Oklahoma People First is a nonprofit, statewide, self-advocacy group run by, and for, people with intellectual and developmental disabilities. Their motto is “Nothing about us without us.” They place an emphasis on moving away from institutional placement and instead advocate for better community-based services.

“The members of Oklahoma People First represent humanity, compassion and doing what is right,” Lawson said. “They are a champion in giving a voice to those who need it most.”

Members of Oklahoma People First are recognized for their advocacy on the floor of the House of Representatives today by state Reps. Mark Lawson (at the Podium) and Kyle Hilbert (far left) and state Sen. James Leewright (far right). (Photo by Legislative Services Bureau.) Members of Oklahoma People First from left to right: Laura Stutsman, Kelly Zaikis, Amber Helms, Jeremy Clark, Jeryldine Schutt-Pogue, Tasha Hawkins, Karl Toro, Samuel Jenkins, Renetta Bridges, David Bridges, Shannon Holcomb. On stage: Nancy Ward and Mary Holcomb.

Hilbert said, “It was an honor to recognize these members of Oklahoma People First who are advocating for their rights to live independent lives with equal access to jobs, health care and other services.”

Leewright said, “The work and advocacy of Oklahoma People First is truly inspiring.  I want to thank them for all they do within this organization to help others throughout Oklahoma and elsewhere live with dignity.”

Oklahoma People First has 18 chapters in the state of Oklahoma. The group’s mission is to promote equality, assist each other in speaking for themselves, to educate their communities, hold meetings to educate themselves and others, support self-advocacy in Oklahoma, and to create public support for people first.

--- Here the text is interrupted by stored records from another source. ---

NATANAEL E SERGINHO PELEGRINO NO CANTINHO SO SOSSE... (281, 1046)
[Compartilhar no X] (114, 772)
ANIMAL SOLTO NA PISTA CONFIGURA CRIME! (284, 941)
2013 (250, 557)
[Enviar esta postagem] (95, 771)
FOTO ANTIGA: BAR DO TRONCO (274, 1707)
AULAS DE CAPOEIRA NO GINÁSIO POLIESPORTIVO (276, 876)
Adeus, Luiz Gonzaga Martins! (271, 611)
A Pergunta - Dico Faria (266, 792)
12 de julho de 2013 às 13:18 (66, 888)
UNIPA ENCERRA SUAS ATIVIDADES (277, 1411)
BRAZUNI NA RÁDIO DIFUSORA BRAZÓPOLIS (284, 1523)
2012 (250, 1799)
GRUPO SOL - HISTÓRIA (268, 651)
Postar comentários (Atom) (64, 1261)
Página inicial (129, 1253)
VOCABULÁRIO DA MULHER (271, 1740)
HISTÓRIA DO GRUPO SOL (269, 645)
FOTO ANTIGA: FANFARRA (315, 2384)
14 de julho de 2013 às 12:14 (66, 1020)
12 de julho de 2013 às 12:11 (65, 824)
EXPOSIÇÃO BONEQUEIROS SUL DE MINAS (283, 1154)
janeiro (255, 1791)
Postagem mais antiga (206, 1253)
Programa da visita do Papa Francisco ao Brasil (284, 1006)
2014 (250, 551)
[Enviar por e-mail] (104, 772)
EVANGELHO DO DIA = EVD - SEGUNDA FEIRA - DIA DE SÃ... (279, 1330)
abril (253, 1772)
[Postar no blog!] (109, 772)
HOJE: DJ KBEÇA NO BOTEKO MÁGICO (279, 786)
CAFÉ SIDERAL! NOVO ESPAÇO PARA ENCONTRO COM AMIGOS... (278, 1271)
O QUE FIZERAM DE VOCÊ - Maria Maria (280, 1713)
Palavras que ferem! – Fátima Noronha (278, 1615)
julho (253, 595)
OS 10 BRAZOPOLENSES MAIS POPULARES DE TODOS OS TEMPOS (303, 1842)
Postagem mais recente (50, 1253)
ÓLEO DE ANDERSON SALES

Members of the organization told about recently traveling to Texas to assist self-advocates in that state in advocating to close down their institutes and to instead increase community-based services for people with disabilities. The advocates spoke on the steps of the Texas Capitol and met with Texas legislators to tell their story and answer questions about the value of community-based care versus institutional placements. With their help, they hope the self-advocates in Texas will have their voices heard and that changes will soon be made to improve community services as they have witnessed happen in Oklahoma.